In the week Christopher Nolan’s big-budget retelling of the Dunkirk evacuation is released, a Lochaber sailor posthumously tells his real-life story from the beaches.
Lt Donald Campbell’s striking personal account includes vouching for the Royal Air Force’s huge involvement on the day – a fact verified nationally in a very recent raising of an official secrets gag.
The seaman’s own experience sheds light on the long-standing myth that the RAF failed to support troops on the ground, leading to one of the most difficult days in British Army history.
Nearly 80 years after civilian ships answered the call to sail across the English Channel and ferry hundreds of thousands of stranded troops, Lt Campbell’s memoirs reveal how RAF pilots were targeted for abuse in the immediate aftermath.
He writes: “Later, when this hell subsided, returning soldiers beat up RAF personnel on sight, blaming them for what they had gone through, as they thought, without air support.
“The air force was there. Twos and threes, gallant in their pitiful few in the face of the Luftwaffe air fleets comprising twenty or thirty units; attacking again and again and not always in vain. Not all those parachuting men were German.”
Lt Campbell’s first-person account provides key documentation of one of the most important events in British Army history but also serves as a striking insight into the ordeal endured by those on the ground.
In one particularly moving passage, he writes: “Never will I forget the courage, self-discipline and patience of these exhausted, shell-shocked men. I gazed along the beach at the smoking rubble, abandoned transport and discarded equipment; interspersed with the towering bomb bursts and the still figures sprawled in the sand.
“These men had been marching and fighting for a week or more; with little food and less sleep, inadequately armed and on the move the whole time under unrelenting attack from the air; morale should have been non-existent. Their sense of betrayal, lack of direction or purpose must have been soul destroying.
“But they could still laugh, crack a joke and help the wounded, who were always lifted in first into the waiting boats. Few were without packs; none that I could see lacked a rifle or ‘Bren’ gun. I never felt more proud of my countrymen until that moment.”
Lt Campbell’s daughter Alison Hart, speaking at her home in Nairn yesterday, said she knew nothing of her late father’s memoirs until her brother Colin showed her, about 10 years ago. And she regrets not asking her father more about his experiences.
“I knew some of the stories, I knew he’d been at Dunkirk,” she said. “I knew that when he and a friend arrived at Waterloo Station people just started to clap automatically as these two young naval officers walked through – and he was totally taken aback by that.
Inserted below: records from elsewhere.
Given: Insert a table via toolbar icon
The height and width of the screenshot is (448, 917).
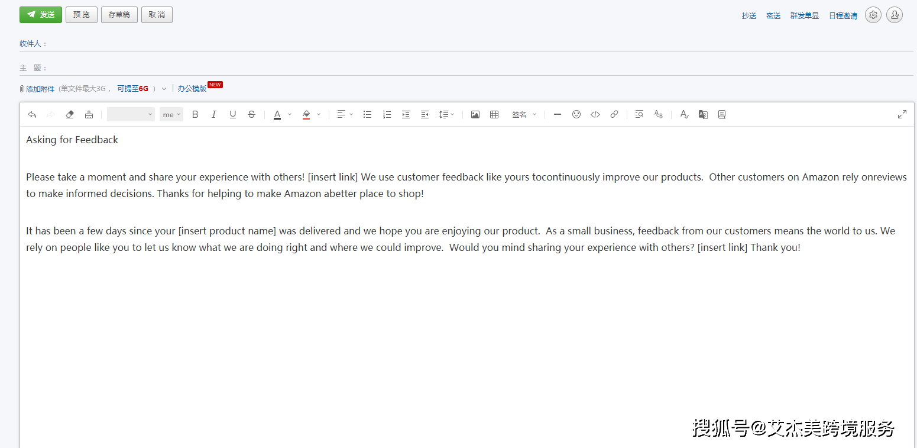Looking at the screenshot, I should (494, 114).
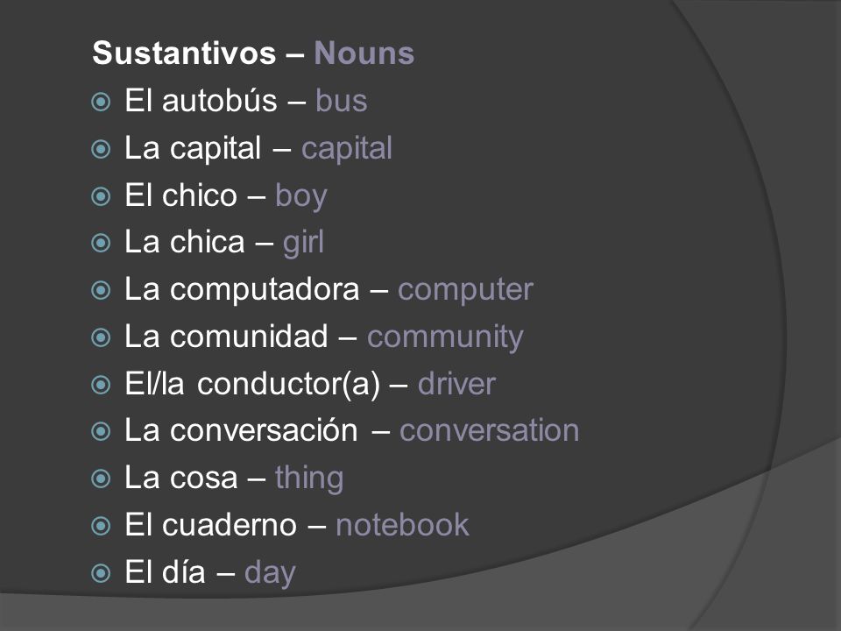Click the bullet beside La cosa
The height and width of the screenshot is (631, 841).
click(x=101, y=479)
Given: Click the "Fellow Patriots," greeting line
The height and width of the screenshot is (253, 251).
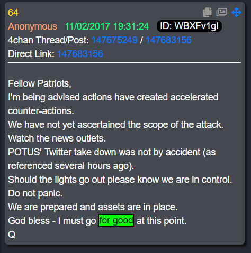Looking at the screenshot, I should pyautogui.click(x=40, y=83).
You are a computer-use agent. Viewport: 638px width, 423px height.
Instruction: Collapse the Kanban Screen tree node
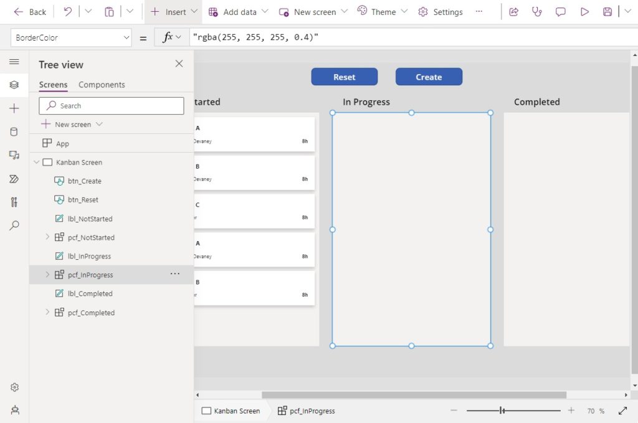[36, 162]
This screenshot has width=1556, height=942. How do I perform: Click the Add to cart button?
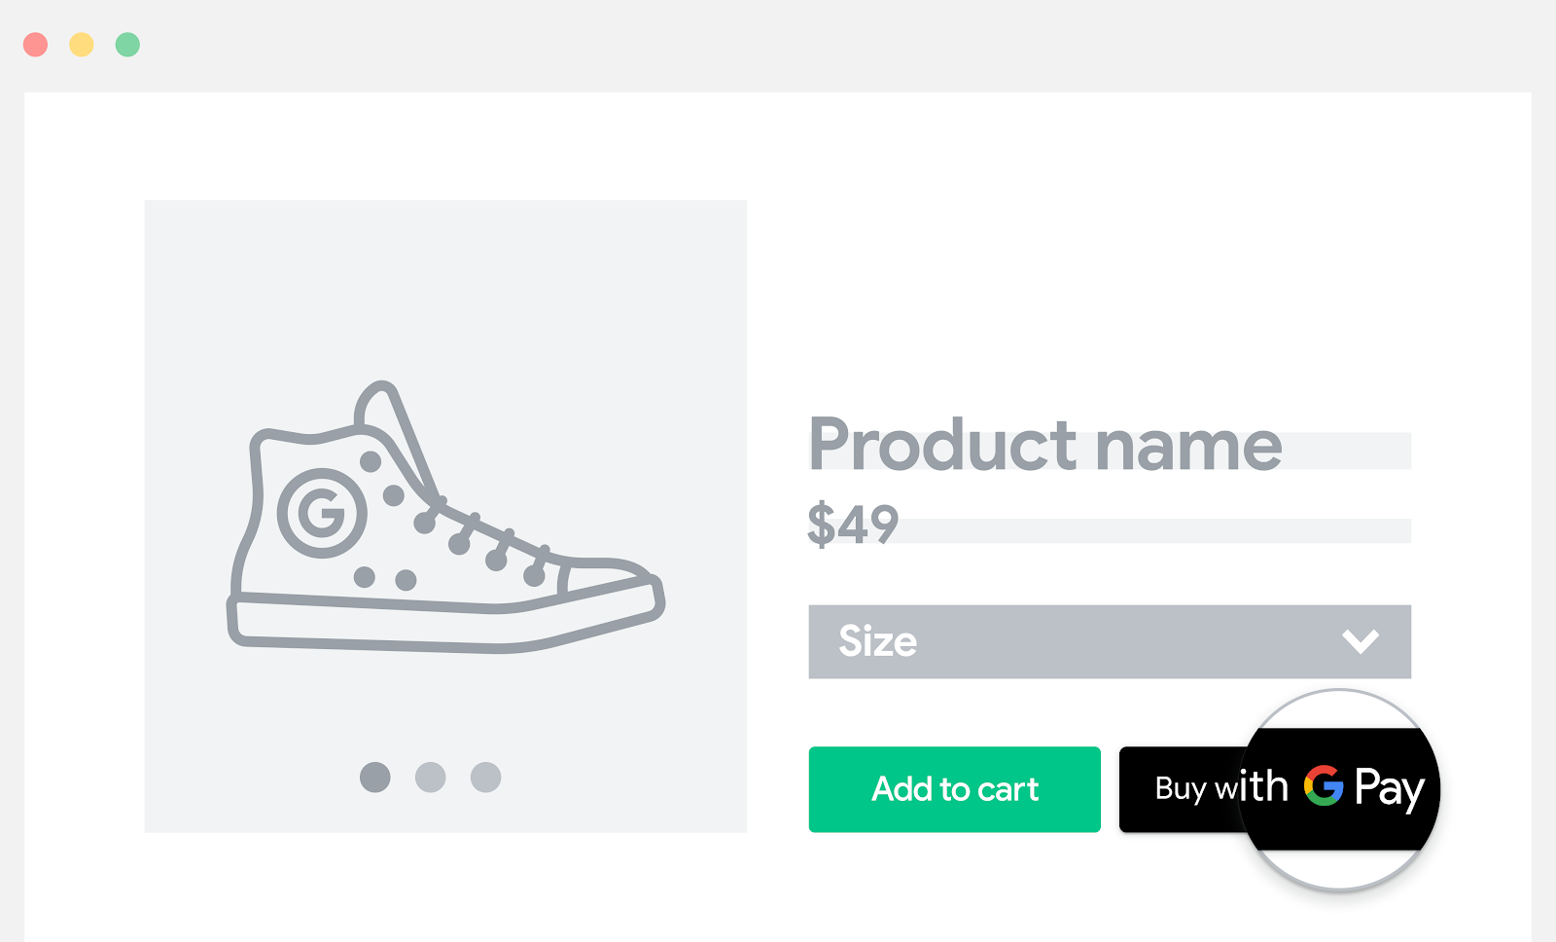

“He didn’t speak much about Dunkirk. He spoke more about his time on HMS Searcher – and HMS Rodney which was responsible for knocking out the Bismarck.
“He must have been terrified – like all of them – but they were trained and they were doing a job.”
Mrs Hart said her mother Joan, who served on HMS Orlando with the Women’s Royal Navy Service, told her how he regularly woke up screaming in the wake of Dunkirk.
“I think, like a lot of these men, they didn’t really talk about it,” she said.